Progress toward an identity ecosystem

 

Connecting state and local government leaders

Identity must be the foundation for future security platforms because traditional network, data and systems protections are of limited use against today's sophisticated cyber criminals.

First, a bit of good news.

The National Institute of Standards and Technology met its March 16 deadline to produce baseline requirements for its Identity Ecosystem Framework (IDEF), the bedrock document aimed at revving up a move to more secure credentials that are interoperable across the Internet and a big advance toward the holy grail of a single, Internetwide sign-on for individuals.

The first version of the IDEF will be launched sometime this summer. By defining the overall set of interoperability standards, risk models, privacy and liability policies needed to fully describe an identity-based ecosystem, both government and private organizations will be able to see how their identity efforts match up to the IDEF requirements.

The IDEF springs from the Obama administration's National Strategy for Trusted Identities in Cyberspace (NSTIC) initiative, which was launched in 2011. The intent was for the government, through NIST, to bring together the private sector, advocacy groups and government agencies to create an environment that replaces the current one, which uses many different kinds of authentication to access online services,

NIST has a rundown of the kinds of things such an identity ecosystem can be used for, and it does seem enticing when compared to today’s authentication systems. The IDEF by itself won't be enough, of course, because such an ecosystem depends on a broad level of trust among parties, and that will be a huge nut to crack.

But identity is increasingly the focus for future security platforms because, as has become obvious over the past couple of years, traditional network, data and systems protection techniques are of limited use against the focused efforts of today's more sophisticated cyber criminals. Beyond security, a strong identity solution will also act as an enabler, according to Jeremy Grant, the head of the NSTIC initiative.

“If we have easy-to-use identity solutions that enable secure and privacy-enhancing transactions, we can enable citizens to engage with government in more meaningful ways,” he wrote. “With a vibrant identity ecosystem – where citizens can use the same credential to access services at multiple sites – we can enable a wide array of new citizen-facing digital services while reducing costs and hassles for individuals and government agencies alike.”

That the trust needed to build that ecosystem should be at the top of the list of requirements is made clearer by a report from the Ponemon Institute, which looked at the use of security certificates and cryptographic keys around the world and found rampant abuse.

The survey, with over 2,300 security professionals responding, found that 58 percent of them believed their organizations needed to do better in securing certificates and keys in order to stop man-in-the-middle attacks. Over half of them didn't even know where all of their certificates and keys were located.

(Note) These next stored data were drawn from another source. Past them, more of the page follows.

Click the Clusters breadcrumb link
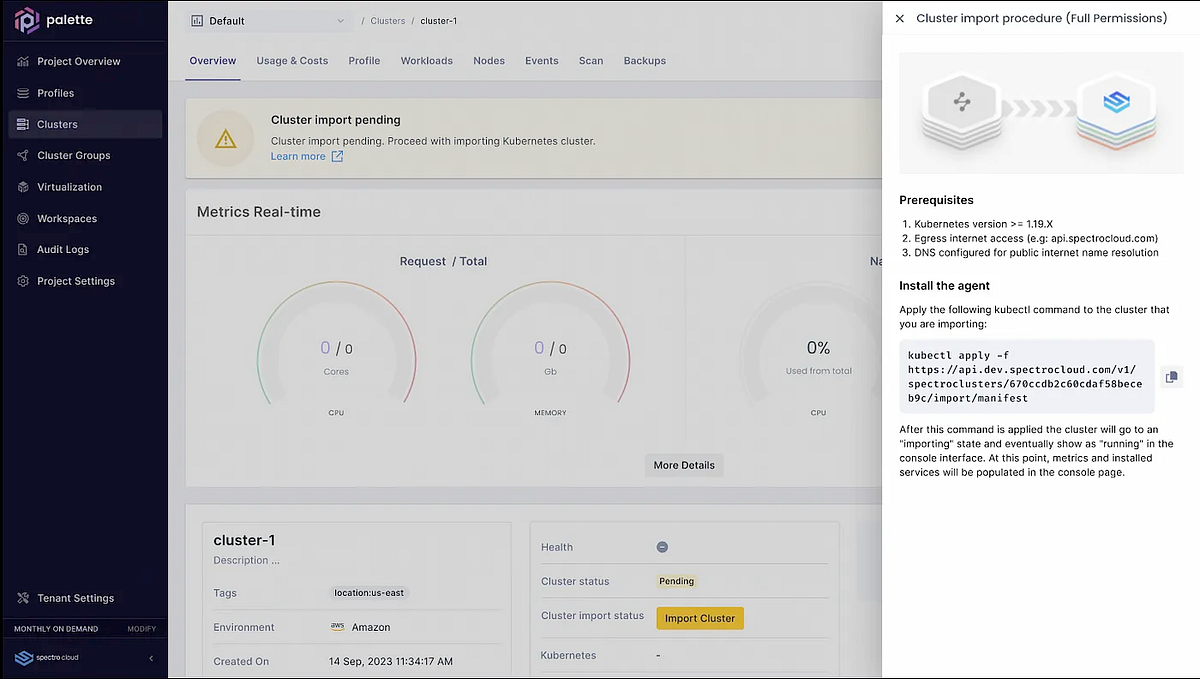 click(x=388, y=21)
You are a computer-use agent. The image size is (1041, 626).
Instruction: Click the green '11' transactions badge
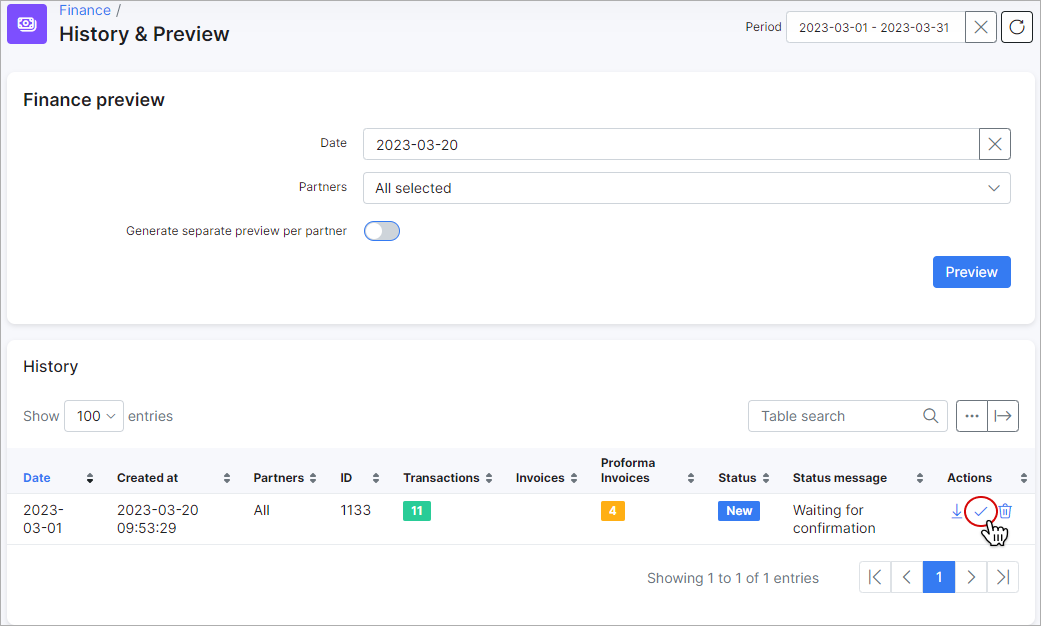[417, 511]
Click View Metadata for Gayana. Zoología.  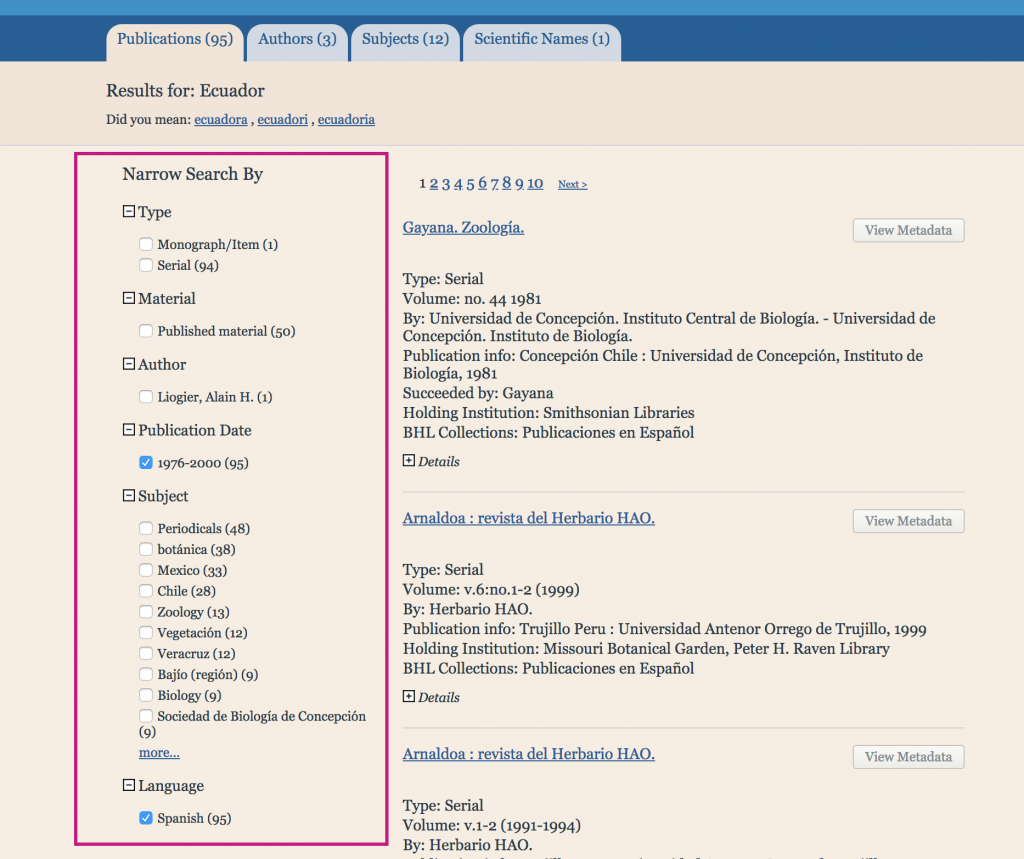907,230
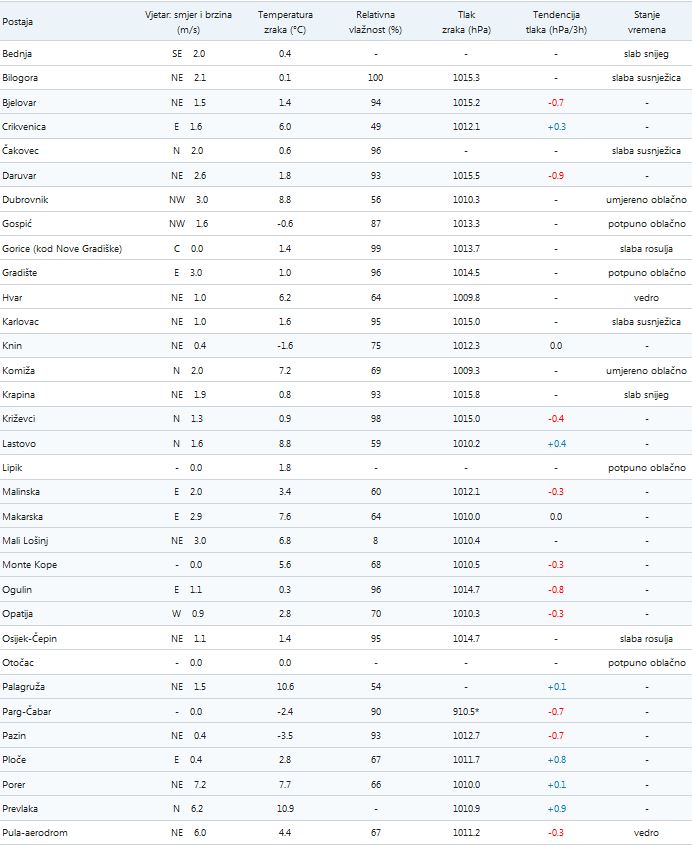Click the Hvar weather state 'vedro'
693x846 pixels.
pyautogui.click(x=647, y=298)
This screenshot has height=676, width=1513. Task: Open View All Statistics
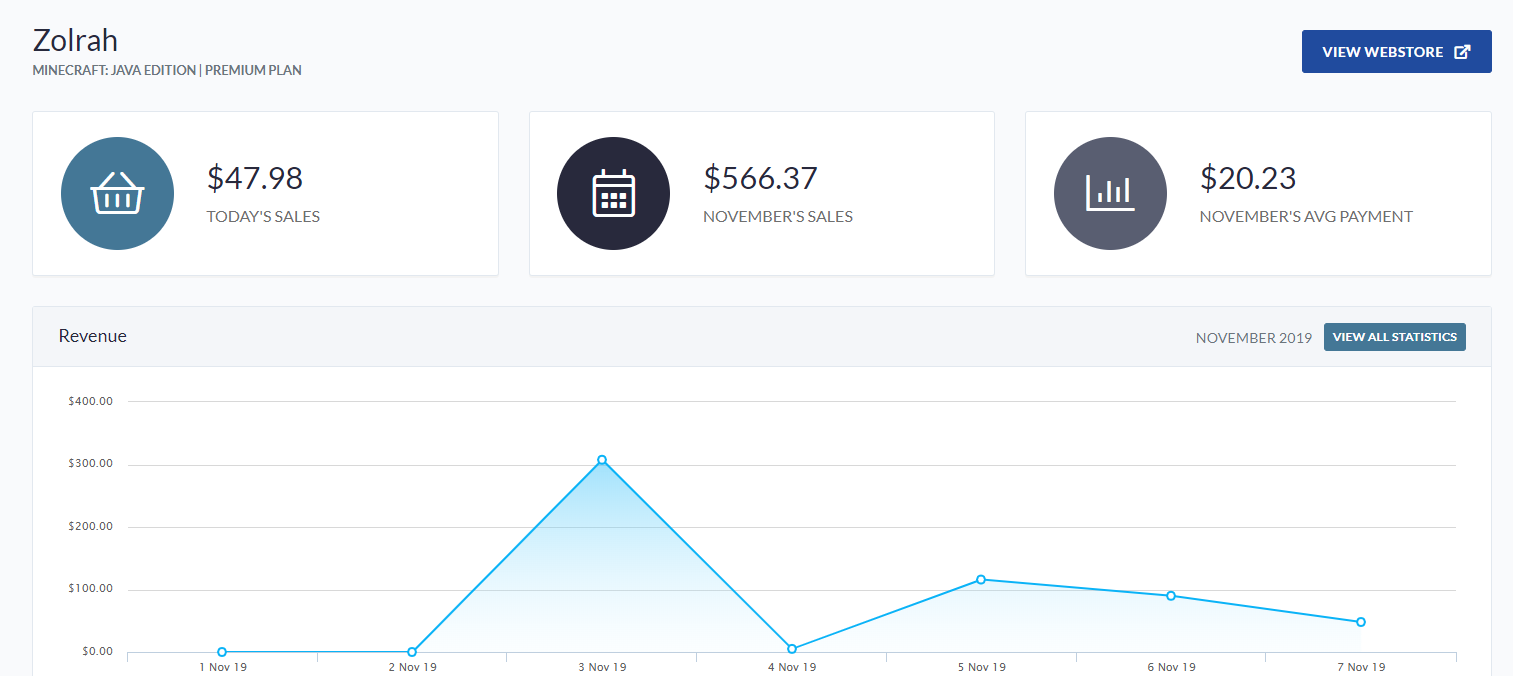(x=1394, y=337)

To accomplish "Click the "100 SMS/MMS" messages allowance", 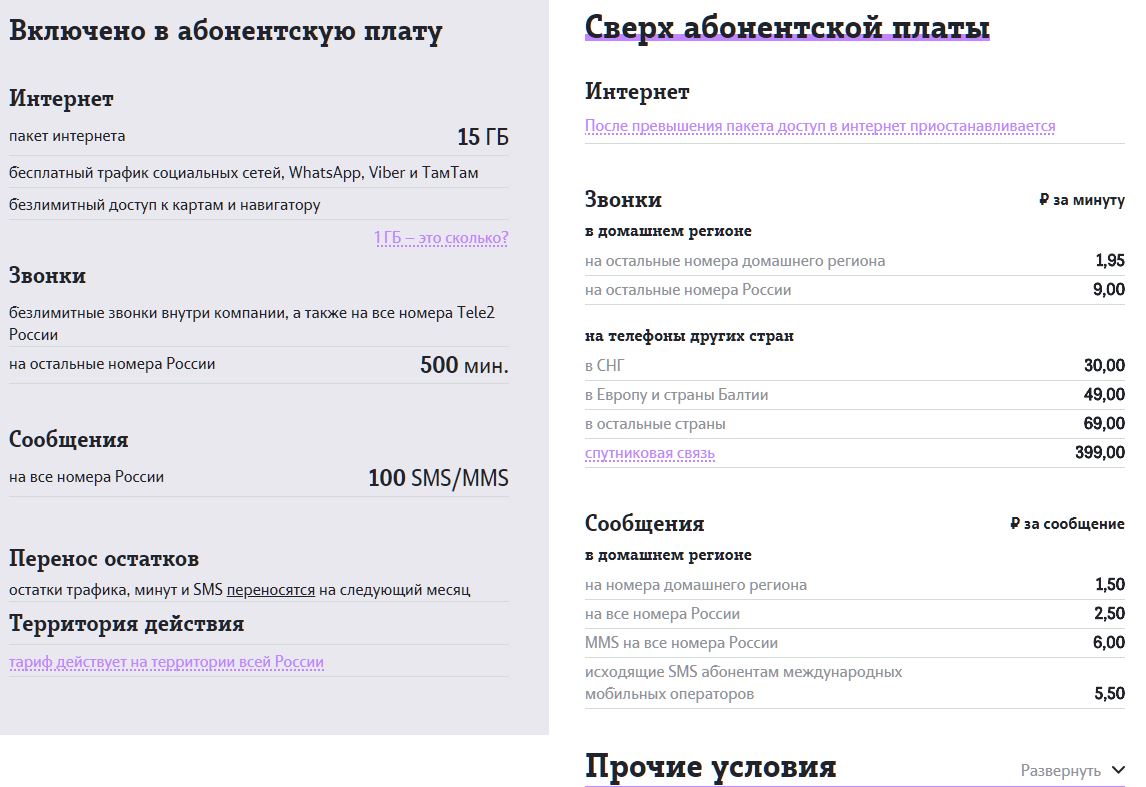I will (x=438, y=478).
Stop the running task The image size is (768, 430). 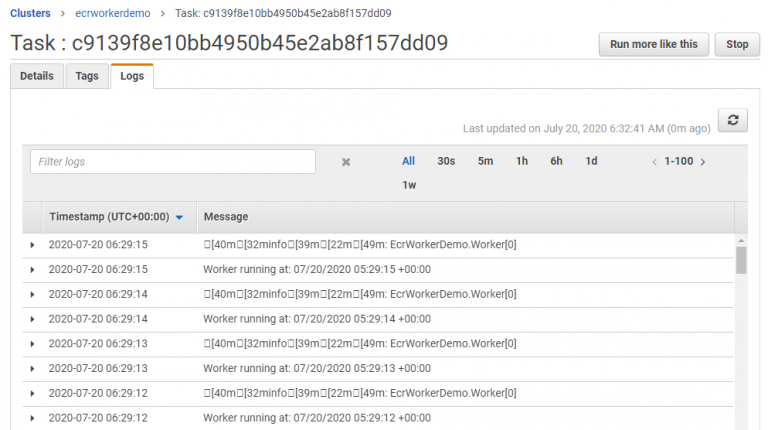point(737,45)
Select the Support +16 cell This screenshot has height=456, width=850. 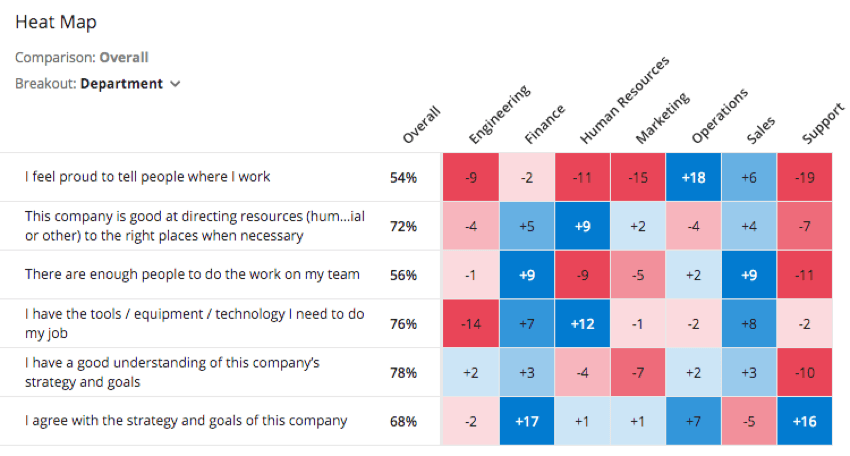coord(804,421)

Over the last two years, the number of keys and certificates deployed on web servers, network appliances and cloud services grew to almost 24,000 per enterprise, the survey found. The major fears respondents listed were of a “cryptopocalypse” and misuse of mobile certificates. All of this could cost organizations at least $53 million over the next couple of years, Ponemon concluded, up 51 percent from 2013.

NIST has already funded four rounds of pilot programs aimed at developing the technologies needed for the identity ecosystem, for a total so far of around $30 million. The intent, according to Grant, is that by 2019 consumers “will think it's quaint” when online service providers ask them to create a new account, and that the NSTIC program office will have become “a blessed memory.”